As an anchor for the NBC affiliate WGAL, Ms. Stelson twice moderated Mr. Perry in debates against Democratic opponents. She has pitched herself as an affable, instantly familiar TV personality and noncombative alternative to an extremist incumbent.

“I’ve known who Janelle Stelson was since 1995, when I was in high school,” said Jason O’Malley, a Lancaster-based Democratic operative who is not affiliated with her campaign. “She’s got name recognition through the roof.”

Ms. Stelson has sought advice from Edward G. Rendell, the state’s former Democratic governor, who said in an interview: “A person like Janelle, who people have been watching from their living room for so many years — she becomes like a trusted friend.”

In a campaign appearance in Harrisburg two weeks before the primary, she said of the persistent problems on America’s southern border: “Both parties have been botching it.” She also lamented the Supreme Court decision overturning Roe v. Wade but then added, “Nobody likes abortions.”

Mr. Lee, the pollster, said Ms. Stelson was wise to campaign as a centrist.

“If she is branded as a moderate female,” he said, “she will have broad appeal to voters in the district.”

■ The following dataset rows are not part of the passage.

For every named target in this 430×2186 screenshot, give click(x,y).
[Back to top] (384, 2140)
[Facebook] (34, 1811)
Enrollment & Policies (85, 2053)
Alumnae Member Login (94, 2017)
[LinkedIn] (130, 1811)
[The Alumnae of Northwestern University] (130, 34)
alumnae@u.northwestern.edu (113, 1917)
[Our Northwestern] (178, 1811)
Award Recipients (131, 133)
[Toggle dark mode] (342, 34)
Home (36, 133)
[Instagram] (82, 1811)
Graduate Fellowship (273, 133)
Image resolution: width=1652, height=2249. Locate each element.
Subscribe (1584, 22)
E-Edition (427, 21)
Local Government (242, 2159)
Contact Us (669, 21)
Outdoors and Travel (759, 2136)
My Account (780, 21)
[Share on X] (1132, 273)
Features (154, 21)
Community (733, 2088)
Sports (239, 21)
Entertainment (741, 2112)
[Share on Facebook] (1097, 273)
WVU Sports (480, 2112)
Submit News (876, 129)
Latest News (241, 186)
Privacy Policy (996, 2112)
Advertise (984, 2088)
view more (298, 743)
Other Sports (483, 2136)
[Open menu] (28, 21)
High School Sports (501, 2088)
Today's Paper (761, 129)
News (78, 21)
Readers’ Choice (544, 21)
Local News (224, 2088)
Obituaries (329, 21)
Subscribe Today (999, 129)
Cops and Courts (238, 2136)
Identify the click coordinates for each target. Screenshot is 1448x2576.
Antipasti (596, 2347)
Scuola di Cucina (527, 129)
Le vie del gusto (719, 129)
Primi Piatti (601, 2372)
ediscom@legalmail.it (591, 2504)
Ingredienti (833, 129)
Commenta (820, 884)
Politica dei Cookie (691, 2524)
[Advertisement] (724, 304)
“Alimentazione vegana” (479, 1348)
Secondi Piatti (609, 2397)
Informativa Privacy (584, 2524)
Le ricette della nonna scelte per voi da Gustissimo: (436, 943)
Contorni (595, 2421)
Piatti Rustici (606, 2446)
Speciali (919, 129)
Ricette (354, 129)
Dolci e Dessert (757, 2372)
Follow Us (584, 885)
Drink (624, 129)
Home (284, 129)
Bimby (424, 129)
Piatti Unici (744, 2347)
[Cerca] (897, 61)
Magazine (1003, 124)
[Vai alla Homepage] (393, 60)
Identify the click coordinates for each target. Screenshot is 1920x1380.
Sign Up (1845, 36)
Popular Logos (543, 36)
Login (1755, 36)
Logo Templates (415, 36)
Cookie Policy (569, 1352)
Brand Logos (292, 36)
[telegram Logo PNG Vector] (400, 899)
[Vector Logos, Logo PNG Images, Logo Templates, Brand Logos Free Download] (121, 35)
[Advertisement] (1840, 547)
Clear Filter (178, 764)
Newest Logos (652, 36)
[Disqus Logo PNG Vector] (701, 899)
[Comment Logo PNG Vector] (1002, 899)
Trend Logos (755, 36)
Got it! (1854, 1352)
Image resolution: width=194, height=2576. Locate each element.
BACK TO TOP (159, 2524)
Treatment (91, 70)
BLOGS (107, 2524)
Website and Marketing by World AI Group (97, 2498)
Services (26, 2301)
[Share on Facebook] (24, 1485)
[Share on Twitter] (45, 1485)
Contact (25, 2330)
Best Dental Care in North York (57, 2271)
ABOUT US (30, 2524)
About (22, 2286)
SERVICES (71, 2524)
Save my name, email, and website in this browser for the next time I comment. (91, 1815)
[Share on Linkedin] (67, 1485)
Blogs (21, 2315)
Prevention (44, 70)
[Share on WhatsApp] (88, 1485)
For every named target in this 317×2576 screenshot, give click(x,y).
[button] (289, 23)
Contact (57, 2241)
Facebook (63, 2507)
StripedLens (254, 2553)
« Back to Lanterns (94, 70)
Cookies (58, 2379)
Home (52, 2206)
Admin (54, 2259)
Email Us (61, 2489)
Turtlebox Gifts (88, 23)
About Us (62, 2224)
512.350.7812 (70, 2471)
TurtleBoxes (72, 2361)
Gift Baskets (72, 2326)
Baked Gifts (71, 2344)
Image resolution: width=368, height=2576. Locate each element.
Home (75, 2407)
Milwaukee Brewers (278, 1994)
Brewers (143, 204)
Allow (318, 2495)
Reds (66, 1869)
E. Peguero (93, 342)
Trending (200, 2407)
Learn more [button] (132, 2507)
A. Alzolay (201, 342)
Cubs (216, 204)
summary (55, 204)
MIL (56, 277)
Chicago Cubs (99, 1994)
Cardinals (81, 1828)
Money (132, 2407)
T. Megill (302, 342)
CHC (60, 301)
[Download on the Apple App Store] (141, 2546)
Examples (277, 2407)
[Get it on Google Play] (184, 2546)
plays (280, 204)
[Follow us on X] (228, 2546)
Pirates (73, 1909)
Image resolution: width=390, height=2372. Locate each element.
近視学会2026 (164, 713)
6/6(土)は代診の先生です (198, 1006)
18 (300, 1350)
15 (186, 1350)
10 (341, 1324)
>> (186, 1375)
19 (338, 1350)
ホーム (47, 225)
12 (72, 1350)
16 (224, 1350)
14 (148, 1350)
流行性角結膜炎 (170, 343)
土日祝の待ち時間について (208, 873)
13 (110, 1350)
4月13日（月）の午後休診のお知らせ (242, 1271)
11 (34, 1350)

Still, Ms. Stelson’s command of the issues has yet to be tested, and her opponent’s campaign has already hinted at a thorough vetting of her background.

In her victory speech in Hershey on Tuesday night, Ms. Stelson argued that it was urgent for Democrats to take back the House and vowed to do her part to “recodify Roe v. Wade.”

But she also made plain that her campaign will above all be about defining the Republican incumbent as unacceptable.

“Scott Perry,” she said. “That’s what tonight is all about.”